STATED TASK 1:
Gather every line of the records that contains the word "Click", and copy each one in full. Case counts, so only exact matches qualify.

SUPPLIED PASSAGE:
┌────────

Carl Nielsen’s last three symphonies operate on many levels, and perhaps this is why they have proven to be so elusive on disc. Many a great conductor has crashed on the Inextinguishable’s treacherous rocks, missing the music’s vital current and getting bogged in down in leaden tempos. Leonard Bernstein made the mistake of reading an unnecessary melancholy into Nielsen’s soaring melodies, while Herbert von Karajan seems to have been the victim of a cruel hoax–someone replaced the title page of his score with the name “Bruckner”. Truly successful performances have been few. Among these are Jean Martinon’s galvanizing rendition with the Chicago Symphony and Paavo Berglund’s with the Royal Danish Orchestra, both on RCA, and Alexander Gibson’s dynamic, superbly recorded account on Chandos with the Scottish National Orchestra.
This new recording on Dacapo by Michael Schonwandt and the Danish National Radio Symphony now joins this exclusive club. Schonwandt’s winning interpretation reflects a profound identification with Nielsen’s idiom, and under his baton the music issues forth as naturally as breathing. From the jagged opening notes, to the first climax of the work’s motto theme, to the jousting development section, Schonwandt imparts a sense of inevitability to Nielsen’s most dramatic symphonic first movement and has his players keenly attuned to its many facets. While the following two movements are just as insightful and accomplished (with beautiful wind playing in the second and eloquent strings in the third), the finale is the champion of this performance. Not since Martinon’s 1960s reading has the epochal timpani battle been so clearly delineated and blazingly realized. The orchestra also is on top of Nielsen’s dizzying polyrhythmic sequences, and somehow manages to project all of them distinctly. And at last the symphony ends in a triumphant sunrise, unmitigated by Tomfoolery with Nielsen’s clearly notated tempo and dynamics.

└────────

Stored items from a collection:
┌────────

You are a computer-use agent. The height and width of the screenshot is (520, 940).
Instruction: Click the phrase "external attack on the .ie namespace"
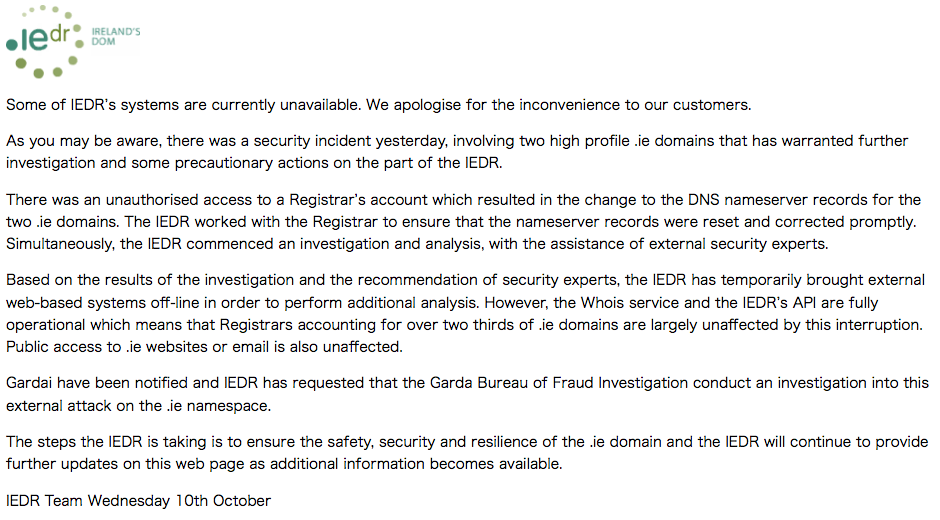[138, 406]
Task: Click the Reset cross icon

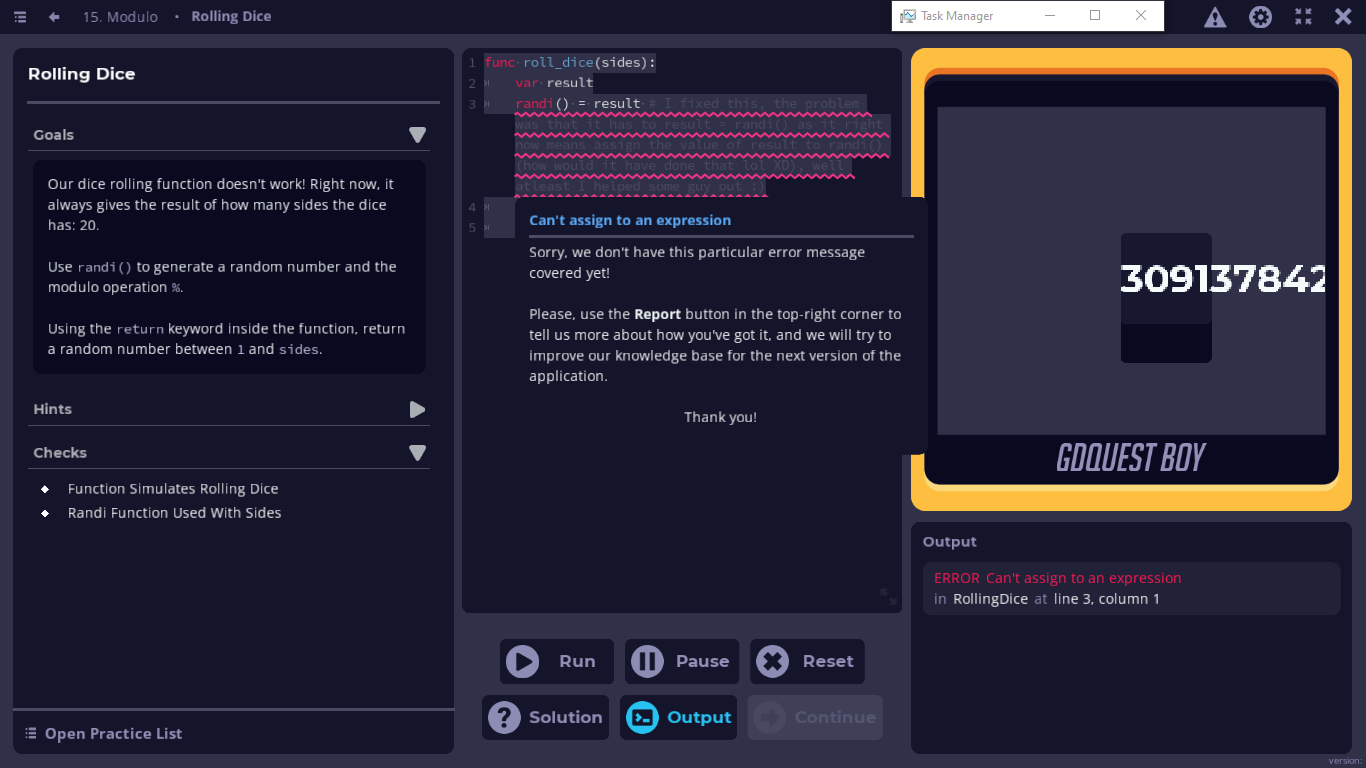Action: 772,661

└────────

STATED TASK 2:
In the review above, condense the paragraph beginning "This new recording on Dacapo" into a short bulleted list that keeps its main facts.

EXERCISE SOLUTION 1:
Instruction: Click the phrase "external attack on the .ie namespace"
Task: Click the Reset cross icon

EXERCISE SOLUTION 2:
- The Dacapo recording by Michael Schonwandt and the Danish National Radio Symphony joins the few truly successful performances.
- Schonwandt identifies deeply with Nielsen's idiom, and the music flows as naturally as breathing.
- In the dramatic first movement, from the jagged opening through the motto theme's first climax to the jousting development, he conveys inevitability, and the players respond to its many facets.
- The second and third movements are equally insightful, with beautiful wind playing in the second and eloquent strings in the third.
- The finale is the highlight. The timpani battle is clearer and more blazing than in any reading since Martinon's in the 1960s.
- The orchestra projects Nielsen's polyrhythmic sequences distinctly.
- The symphony ends in a triumphant sunrise, with Nielsen's notated tempo and dynamics respected.